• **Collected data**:
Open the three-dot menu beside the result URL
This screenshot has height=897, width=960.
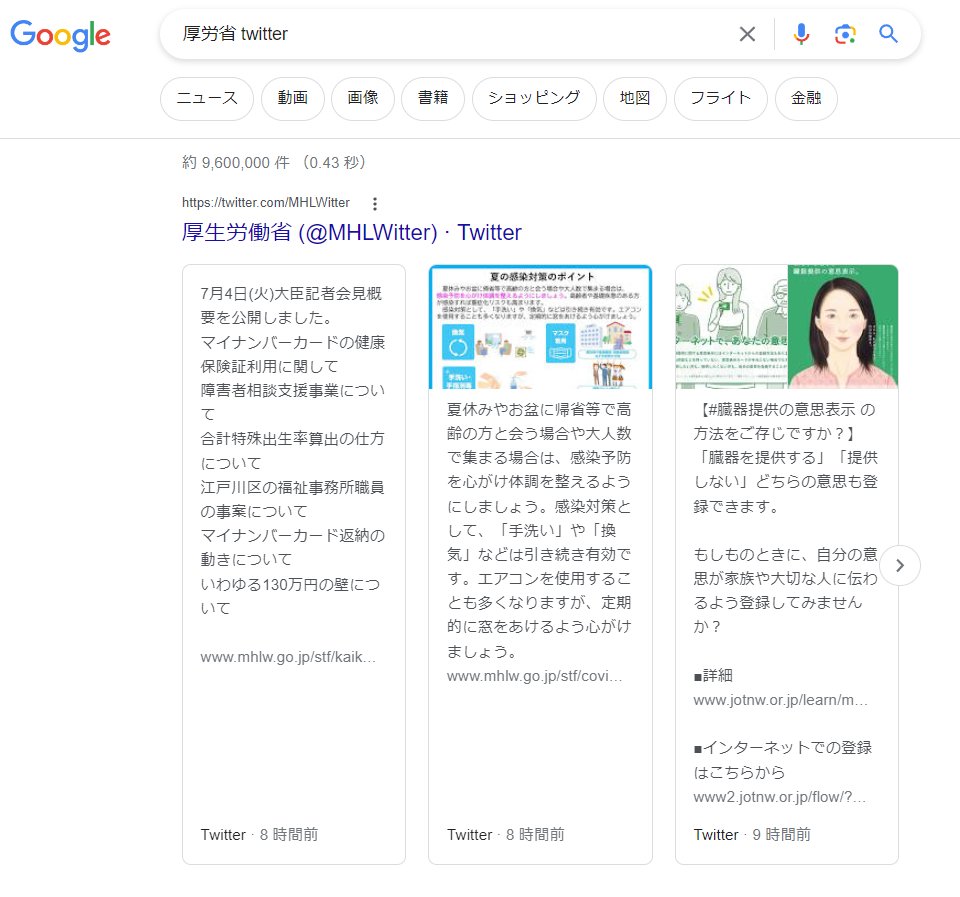click(x=374, y=203)
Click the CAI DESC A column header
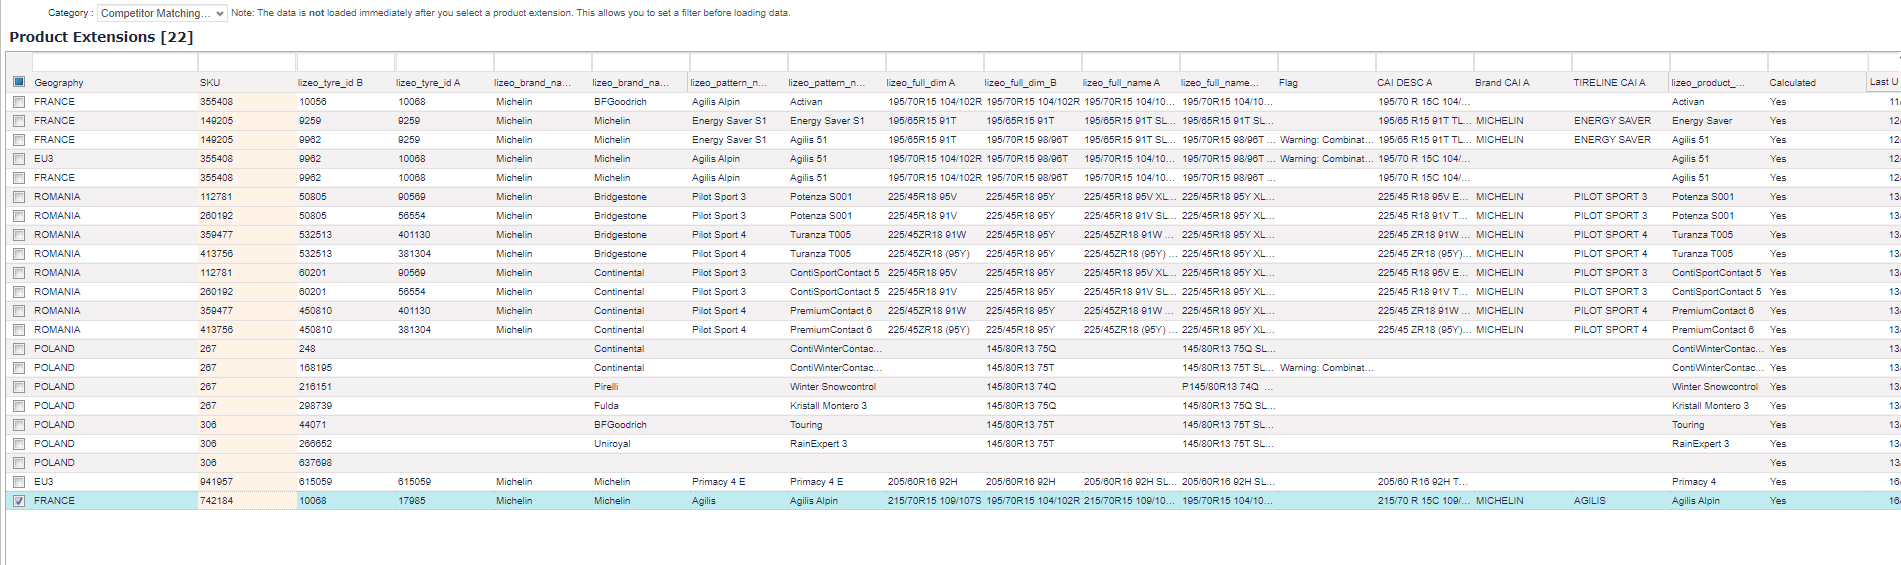This screenshot has height=565, width=1901. (1404, 83)
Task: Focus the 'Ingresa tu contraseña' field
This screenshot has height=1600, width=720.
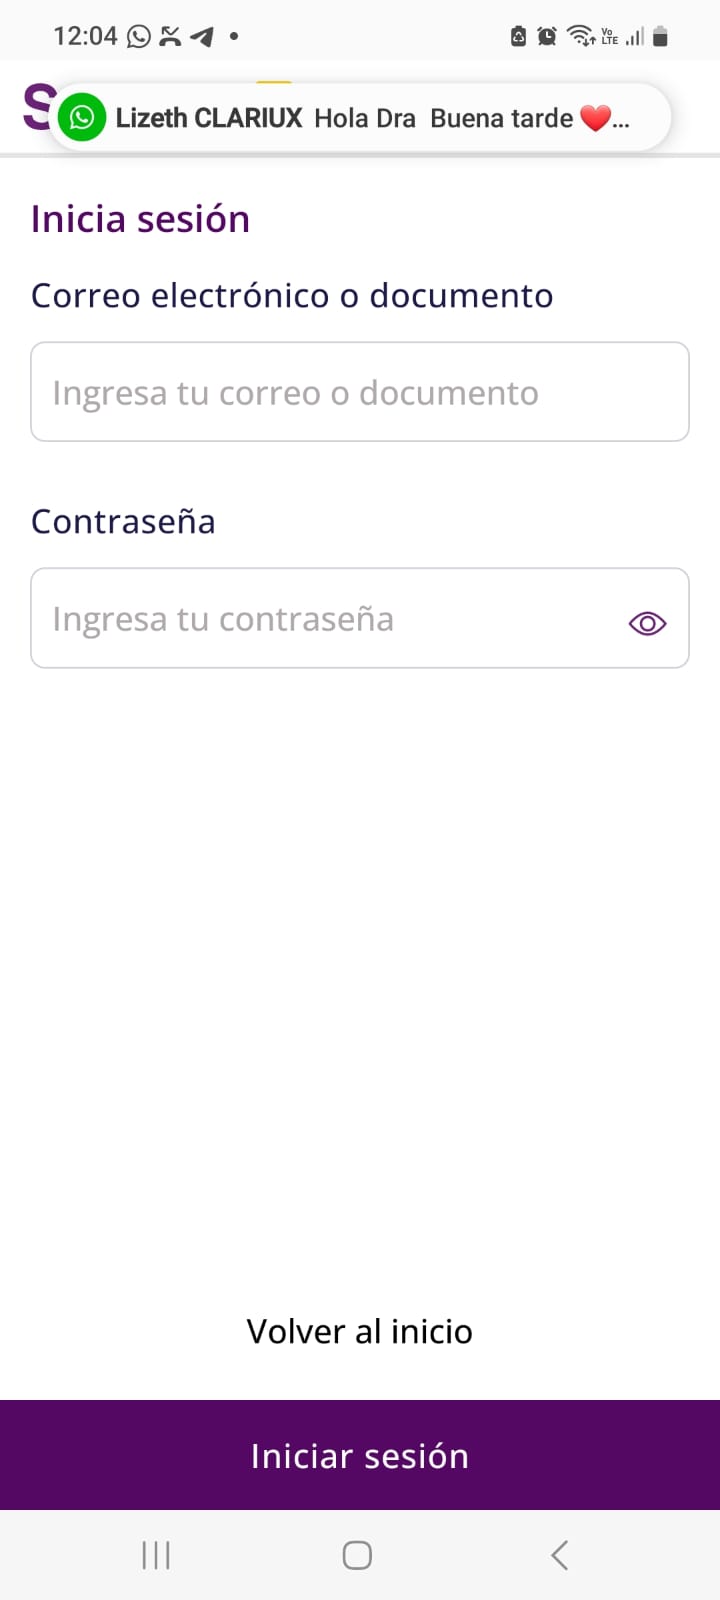Action: [320, 619]
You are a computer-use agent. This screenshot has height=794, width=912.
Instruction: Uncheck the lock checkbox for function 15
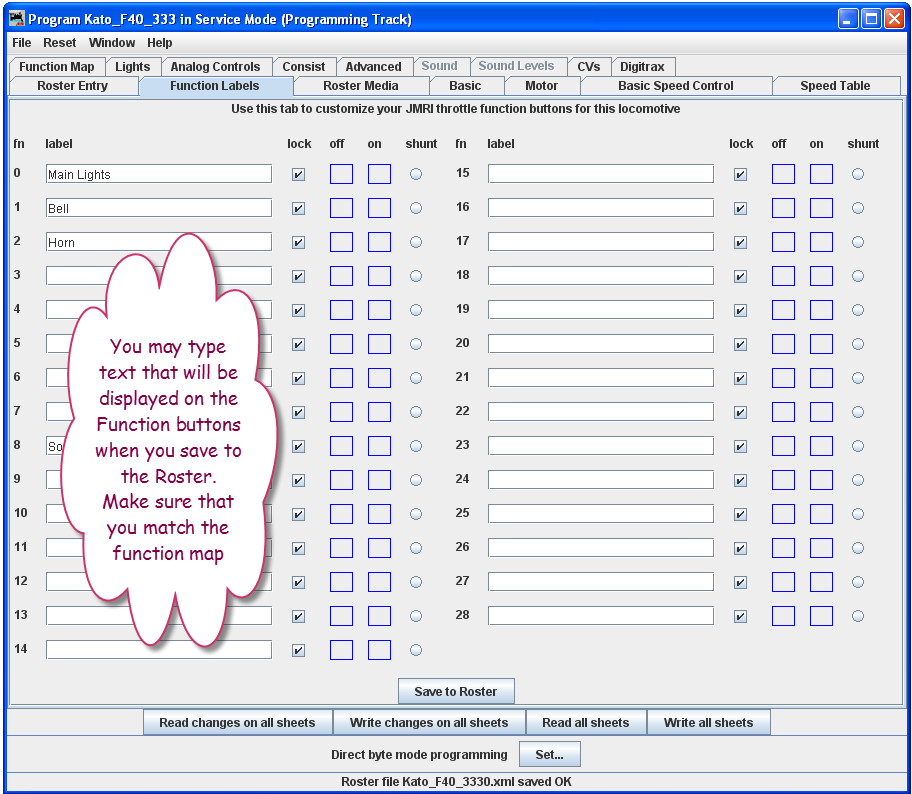click(x=740, y=173)
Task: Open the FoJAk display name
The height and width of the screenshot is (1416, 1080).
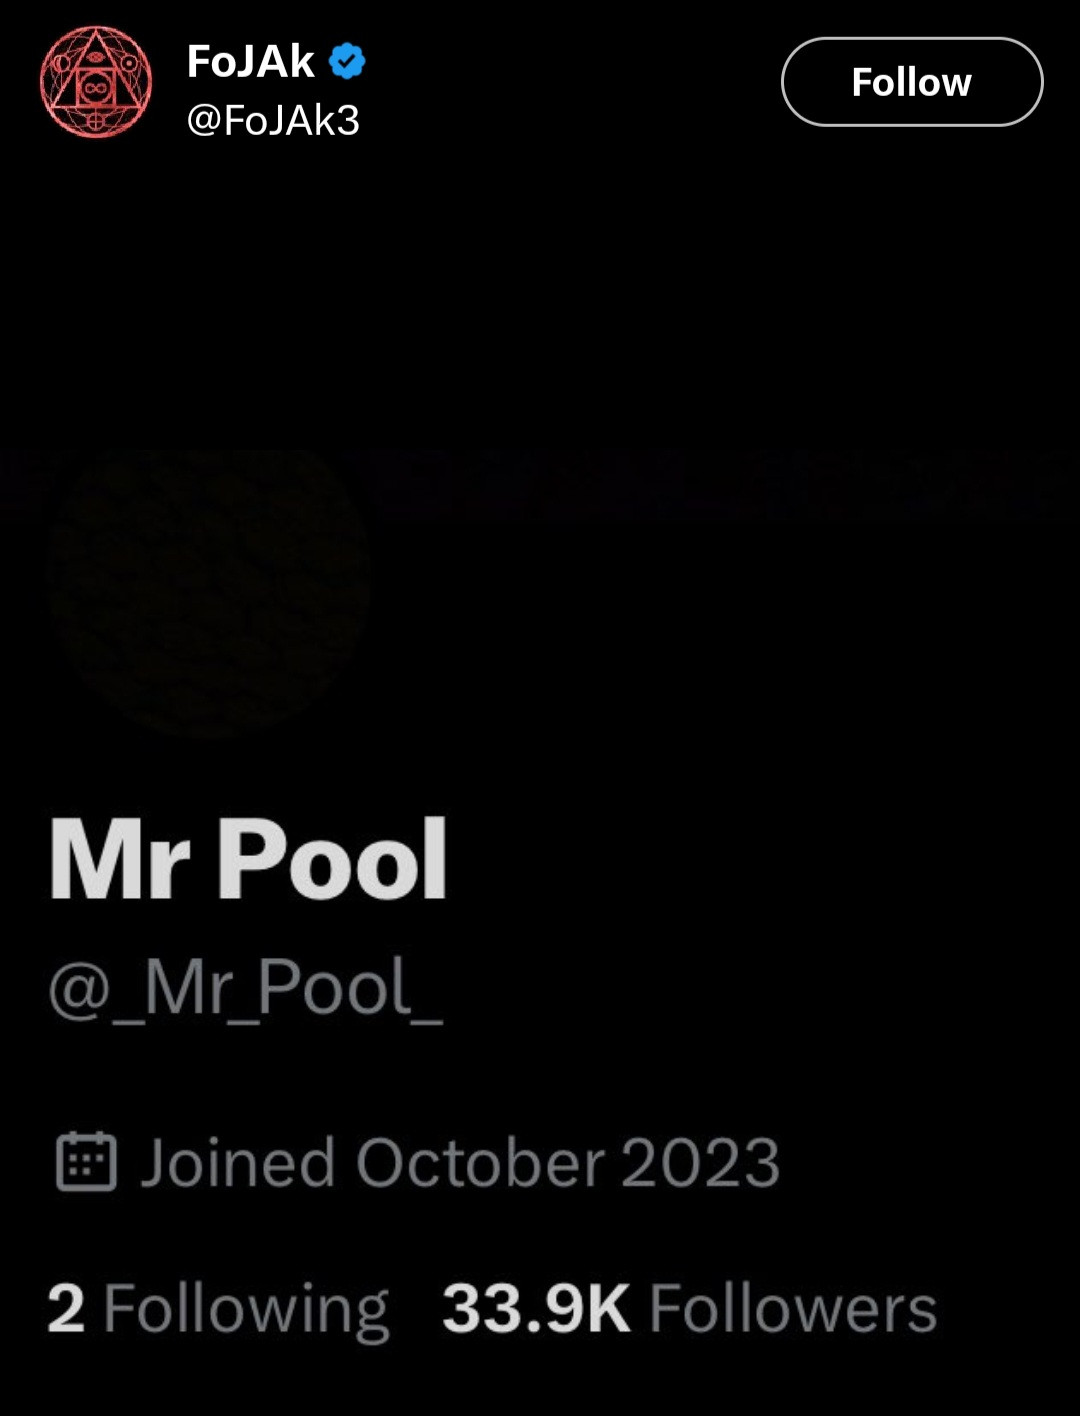Action: pos(251,62)
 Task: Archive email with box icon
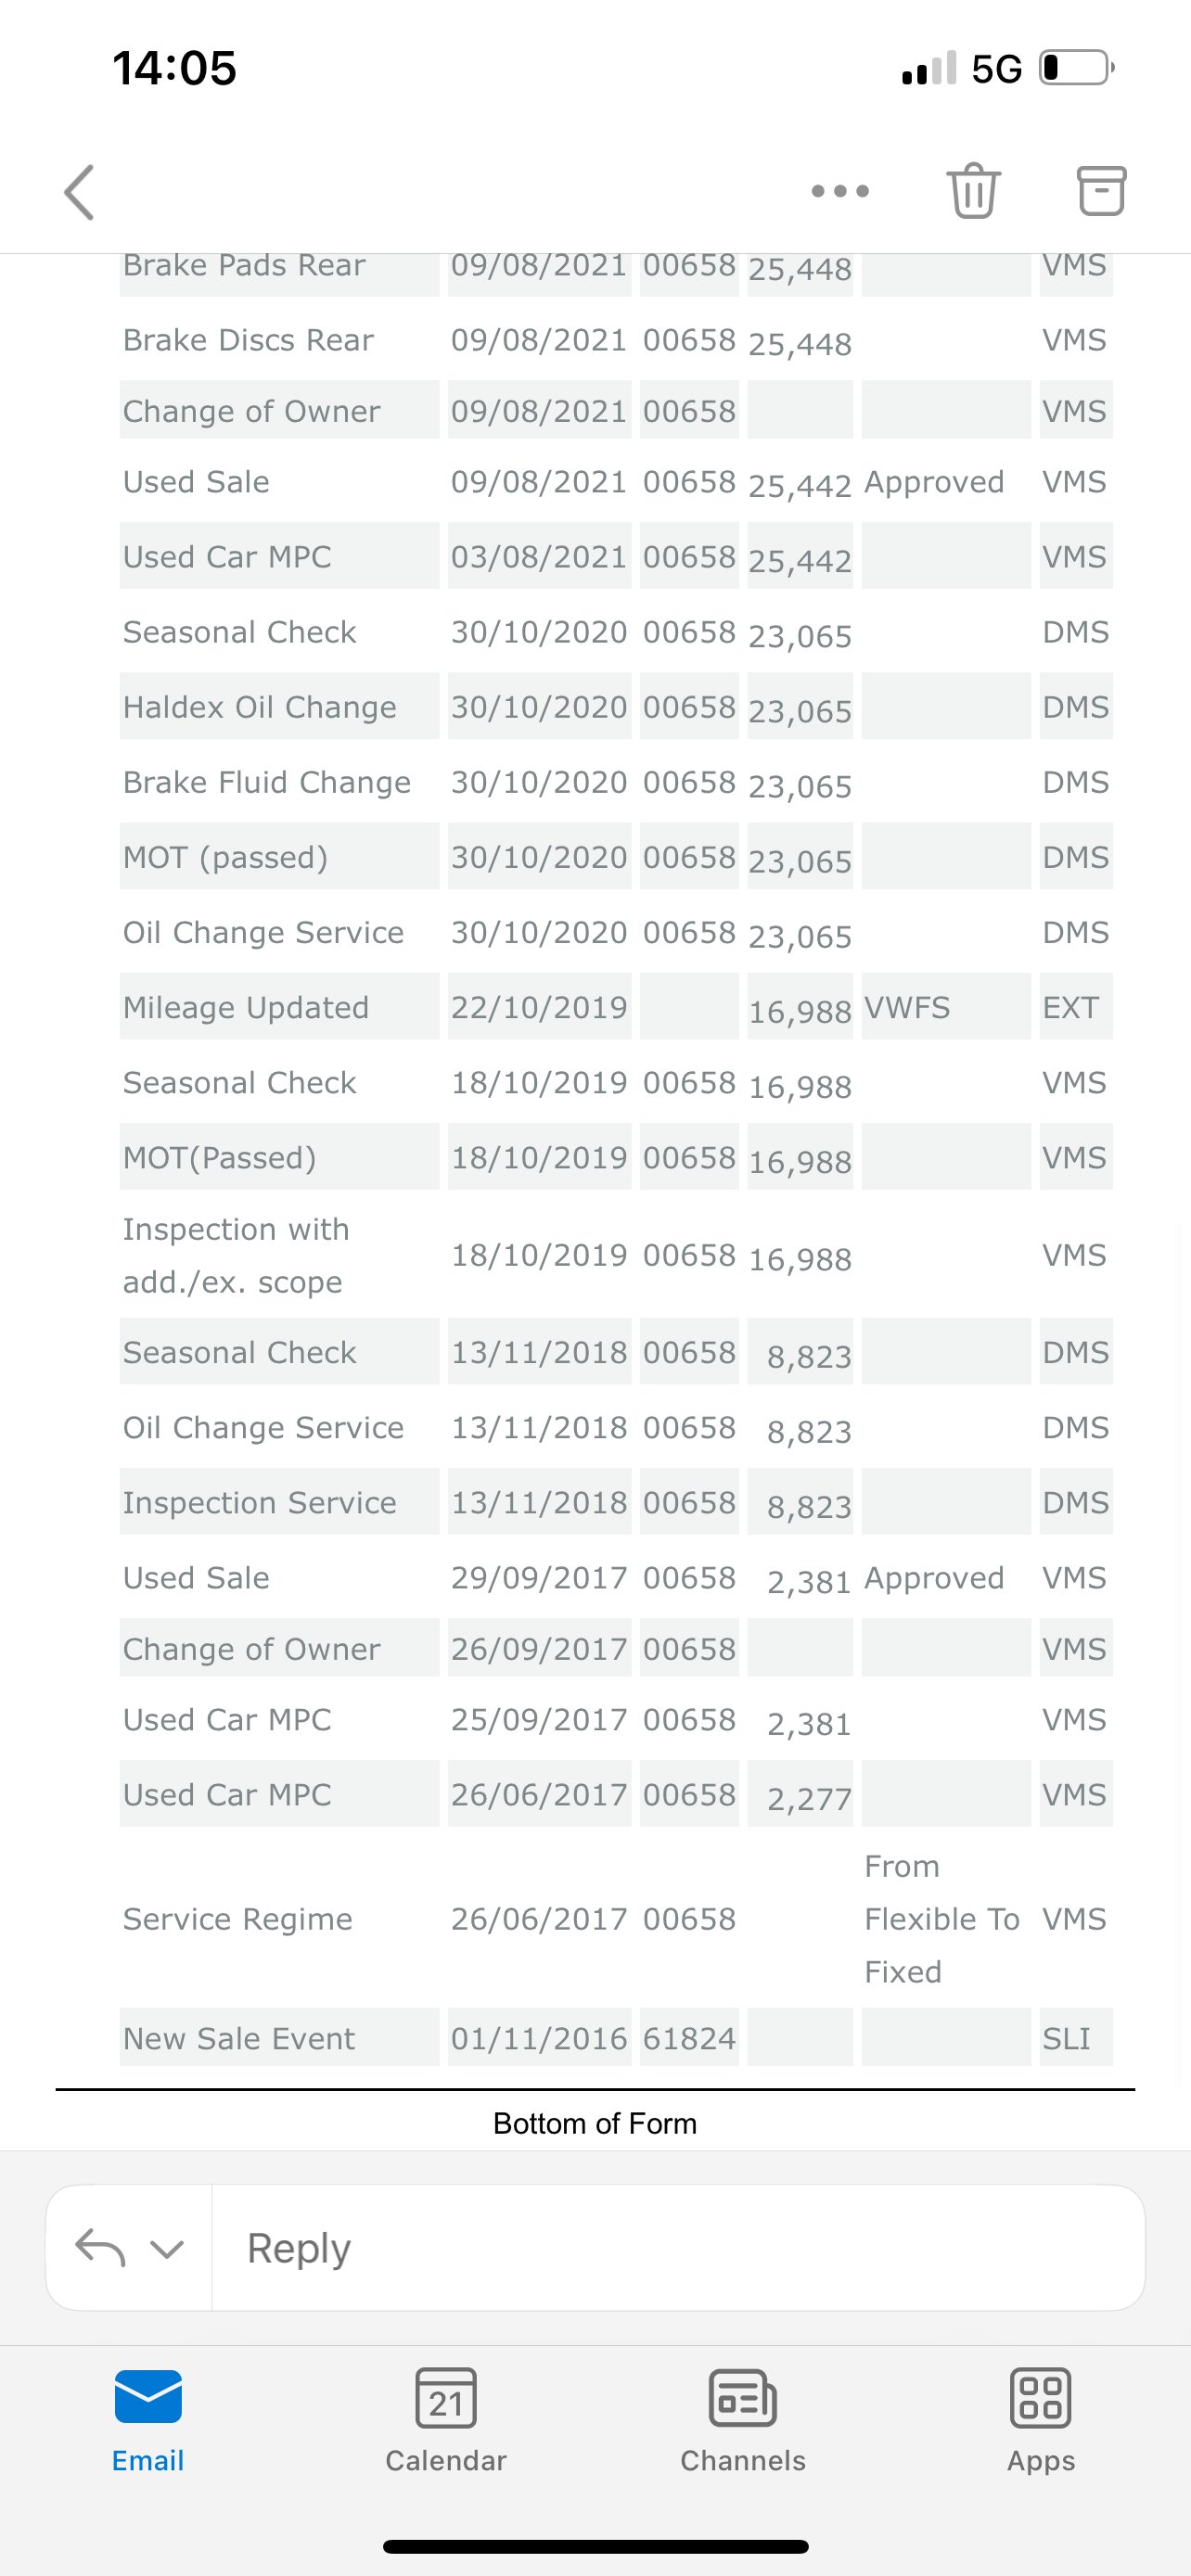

• **WHAT YOU ARE ASKED TO DO**:
Output nothing except the lines from the one containing "Task: Open the FoJAk display name" through the final line of the entries, repeated exactly and free of pictures.

• **ANSWER FOR THIS EXERCISE**:
Task: Open the FoJAk display name
The height and width of the screenshot is (1416, 1080).
Action: pos(251,62)
 Task: Archive email with box icon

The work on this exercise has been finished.